## Problem statement
Edit the data below by replacing "Clear all" with "Remove all" wherever it appears, and leave everything else unchanged.

[Element lookup records]
[Begin]
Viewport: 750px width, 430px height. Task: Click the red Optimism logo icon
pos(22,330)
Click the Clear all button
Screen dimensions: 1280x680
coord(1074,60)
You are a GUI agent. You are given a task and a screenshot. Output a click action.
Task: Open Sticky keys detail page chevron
[End]
## Full solution
Viewport: 750px width, 430px height. Task: Click the red Optimism logo icon
pos(22,330)
Click the Remove all button
Screen dimensions: 1280x680
coord(1074,60)
You are a GUI agent. You are given a task and a screenshot. Output a click action.
Task: Open Sticky keys detail page chevron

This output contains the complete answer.